Winnipeg Free Press - PRINT EDITION

Perhaps the title of this novel was chosen as an excuse

Seven Good Reasons Not to Be Good
By John Gould
HarperCollins, 304 pages, $30

 

VICTORIA-based Jonathan Gould's first novel is a disappointment given the excellence of his earlier collections of short fiction (especially Kilter, a finalist for the 2003 Giller Prize, published by the Winnipeg literary house Turnstone Press).

Though his previous stories packed a lot into a small space, Gould doesn't seem to know what to do with the legroom the novel affords him.

Matt, a film reviewer, travels to talk his friend Zane, a filmmaker, out of his plan to refuse AIDS treatment and let himself die. However, Matt spends most of his time doing precisely nothing, avoiding confrontation and refusing to deal with the collapse of his career and marriage by having a fling.

Since Matt's not doing anything, Gould has to fill the space with digressions, Matt's thoughts and reflections on past events. But Matt's thoughts are insipid.

Remembering his dead sister, Matt wonders, "Was she actually... any kind of earthling at all? She was so consistently disappointed in earthly life, you figured she must have got her expectations elsewhere."

Considering cosmology, Matt ponders how scientific theories are "so cutely metaphorical. Is that how the geniuses decide, how they settle on one theory over another? They just take the one that's most conducive to lightweight psychologizing?"

This "lightweight psychologizing" takes up much of the novel's bulk.

Reading a letter from Zane that attempts to justify his decision to die, Matt complains of "another page and a half of this kind of infuriating swami-speak."

It's easy to sympathize.
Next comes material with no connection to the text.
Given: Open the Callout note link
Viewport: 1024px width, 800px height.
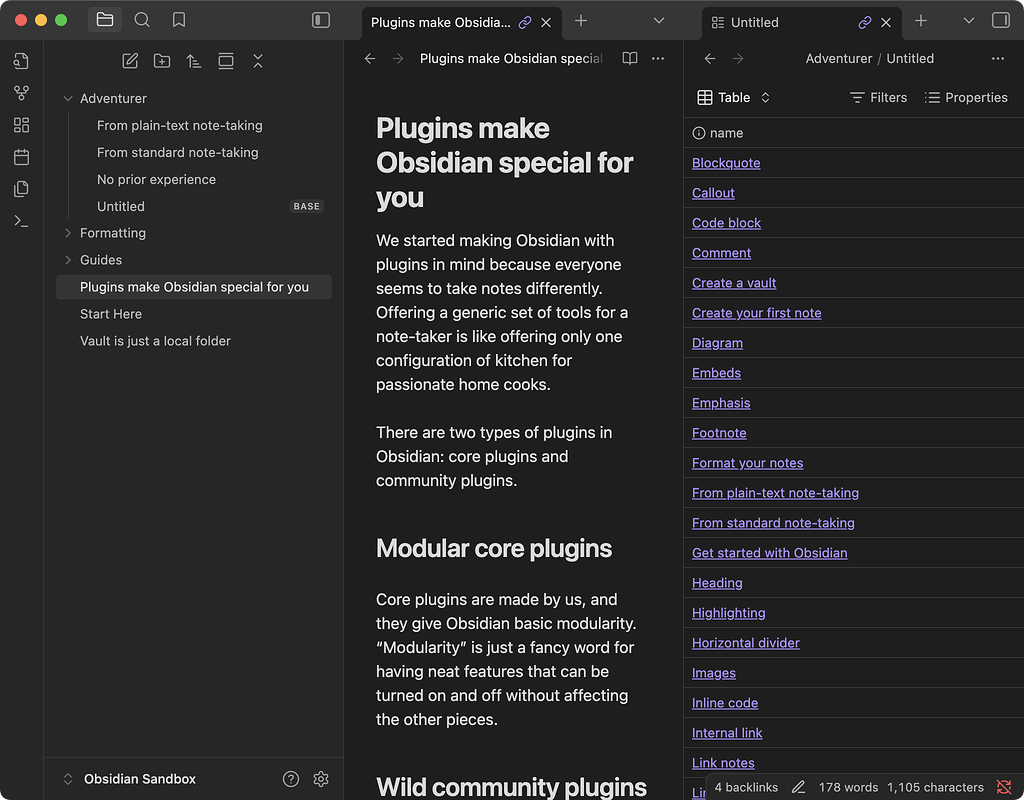Looking at the screenshot, I should tap(712, 192).
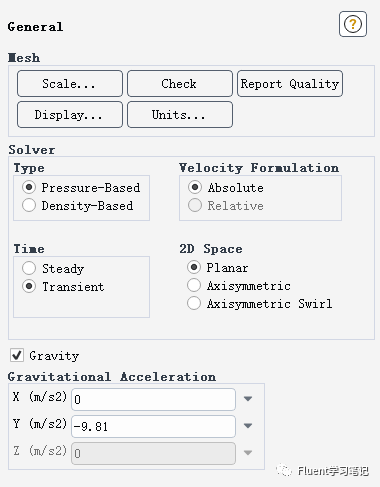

All this "swami-speak" is a bold stylistic decision -- Gould thus keys almost all of the narration to the wishy-washy Matt -- but it makes for annoying, boring narration.

Bringing the narration so close to Matt's thoughts allows for a fake stream-of-consciousness style, so that we come to know him well and get a strong sense of his personality. But Matt is a cliché: the smarmy critic whose aggressive reviews mask a childlike love of art and disappointment at betraying, through inaction and fear, his own creativity.

Throughout, characters and their situations -- when they aren't clichéd -- don't seem fresh. They talk about how big the universe is, and kiss in cemeteries.

Matt meets Kate, the woman he has an affair with, in an elevator. The real shame of this is that it's through his characters that Gould displays his greatest gift -- a perfect ear for dialogue.

When Matt asks his father whether he's seen Uncle Lenny lately, Dad responds, "Lunch yesterday. He looks good, he's lost. A few. How's Mary?"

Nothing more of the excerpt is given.